Would it not be better to offer it, even with caveats such that experienced programmers/engineers could make the P2 perform even better? It might be the difference in getting a major customer!
There is a very fast central data conduit in the form of he hub RAM with egg-beater, but there is big latency there. LUT-sharing would cut latency by an order of magnitude. It's important for the architecture that all cogs are equal, though.
In relation to cog 5, cog 1 and cog 6 would not be equal if only cog 6 could share its LUT with cog 5.
Surely all cogs are equal??? Cog 5 has a direct conduit (shared LUT) with both Cog 4 and with Cog 6. So every cog has a direct conduit with both its adjacent cogs.
We are not saying only Cog 5 has a direct conduit with Cog 6, but Cog 7 does not have a conduit to its neighbours!
I think it is easy to explain and understand. It is definately not like some chips that have a plenthora of peripherals, but they are tied to specific pins, so some peripherals become either/or.
But it takes paradigm-disrupting measures to assure that you can get two adjacent cogs. I just don't like that idea.

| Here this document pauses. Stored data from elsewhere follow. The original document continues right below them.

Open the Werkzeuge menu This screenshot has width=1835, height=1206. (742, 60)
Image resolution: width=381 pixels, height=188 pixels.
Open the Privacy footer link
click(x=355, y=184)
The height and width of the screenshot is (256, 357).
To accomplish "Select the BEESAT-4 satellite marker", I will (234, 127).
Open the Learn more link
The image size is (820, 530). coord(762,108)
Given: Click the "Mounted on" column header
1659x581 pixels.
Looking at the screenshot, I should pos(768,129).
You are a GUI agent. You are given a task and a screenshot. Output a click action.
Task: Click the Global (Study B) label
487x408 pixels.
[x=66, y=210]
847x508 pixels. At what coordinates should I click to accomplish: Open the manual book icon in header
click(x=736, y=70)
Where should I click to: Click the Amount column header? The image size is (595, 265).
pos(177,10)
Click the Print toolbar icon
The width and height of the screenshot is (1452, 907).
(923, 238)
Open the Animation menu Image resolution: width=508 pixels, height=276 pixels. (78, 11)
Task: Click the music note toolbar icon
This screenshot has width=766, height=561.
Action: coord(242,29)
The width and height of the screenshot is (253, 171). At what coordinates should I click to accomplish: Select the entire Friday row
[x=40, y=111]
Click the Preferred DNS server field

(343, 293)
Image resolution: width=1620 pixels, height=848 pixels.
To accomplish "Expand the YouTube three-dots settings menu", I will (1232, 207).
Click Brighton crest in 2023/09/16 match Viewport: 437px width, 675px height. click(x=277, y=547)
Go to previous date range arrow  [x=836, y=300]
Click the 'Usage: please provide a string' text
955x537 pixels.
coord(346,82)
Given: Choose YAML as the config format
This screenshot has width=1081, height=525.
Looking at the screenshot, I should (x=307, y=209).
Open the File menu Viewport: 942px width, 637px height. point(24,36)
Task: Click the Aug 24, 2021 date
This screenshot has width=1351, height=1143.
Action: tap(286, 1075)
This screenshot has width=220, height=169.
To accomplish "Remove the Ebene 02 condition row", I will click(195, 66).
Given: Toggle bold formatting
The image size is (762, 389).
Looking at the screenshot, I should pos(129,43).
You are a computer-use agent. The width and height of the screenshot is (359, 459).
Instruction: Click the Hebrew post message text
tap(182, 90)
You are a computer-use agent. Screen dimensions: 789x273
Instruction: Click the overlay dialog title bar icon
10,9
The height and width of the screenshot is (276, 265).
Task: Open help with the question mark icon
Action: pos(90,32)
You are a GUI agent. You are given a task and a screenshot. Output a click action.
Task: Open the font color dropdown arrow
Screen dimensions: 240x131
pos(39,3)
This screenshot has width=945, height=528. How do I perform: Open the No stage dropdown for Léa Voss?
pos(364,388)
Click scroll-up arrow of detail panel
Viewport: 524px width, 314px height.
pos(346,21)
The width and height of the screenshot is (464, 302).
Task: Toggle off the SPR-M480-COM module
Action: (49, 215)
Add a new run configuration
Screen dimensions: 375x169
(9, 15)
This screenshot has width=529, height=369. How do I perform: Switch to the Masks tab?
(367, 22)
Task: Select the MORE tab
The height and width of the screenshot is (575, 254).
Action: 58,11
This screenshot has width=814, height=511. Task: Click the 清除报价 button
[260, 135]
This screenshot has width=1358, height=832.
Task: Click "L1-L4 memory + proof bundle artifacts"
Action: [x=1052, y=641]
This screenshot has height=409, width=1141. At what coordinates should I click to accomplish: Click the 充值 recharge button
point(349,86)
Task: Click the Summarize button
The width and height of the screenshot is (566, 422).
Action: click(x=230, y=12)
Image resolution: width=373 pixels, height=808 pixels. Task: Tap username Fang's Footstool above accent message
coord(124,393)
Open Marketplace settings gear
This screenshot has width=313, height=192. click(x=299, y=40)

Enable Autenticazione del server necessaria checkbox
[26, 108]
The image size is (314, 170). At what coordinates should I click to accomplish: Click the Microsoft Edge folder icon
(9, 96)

I've been mulling over how to provide LUT sharing without setting the stage for a future software crisis, and I just can't see how to do it, shy a ton of logic.
Well, this is probably really ugly but what if you add a 16 bit mask register that COGNEW uses to decide which COGs are candidates for allocation. If a bit is set then COGNEW can allocate that COG if it isn't already running. If it's not set, COGNEW skips over that COG and goes on to the next one. If you set that mask so that every other bit is set and then do COGNEW
Heater,
It is the same way I map which cogs are used and which are free in my PropOS.
I have a dummy "jmp $" and start free cogs using this routine. Each cog new returns the cog# started until no free cogs are found. Now I know which cogs are used and which are free, so I build a table. Then I stop all the cogs I started.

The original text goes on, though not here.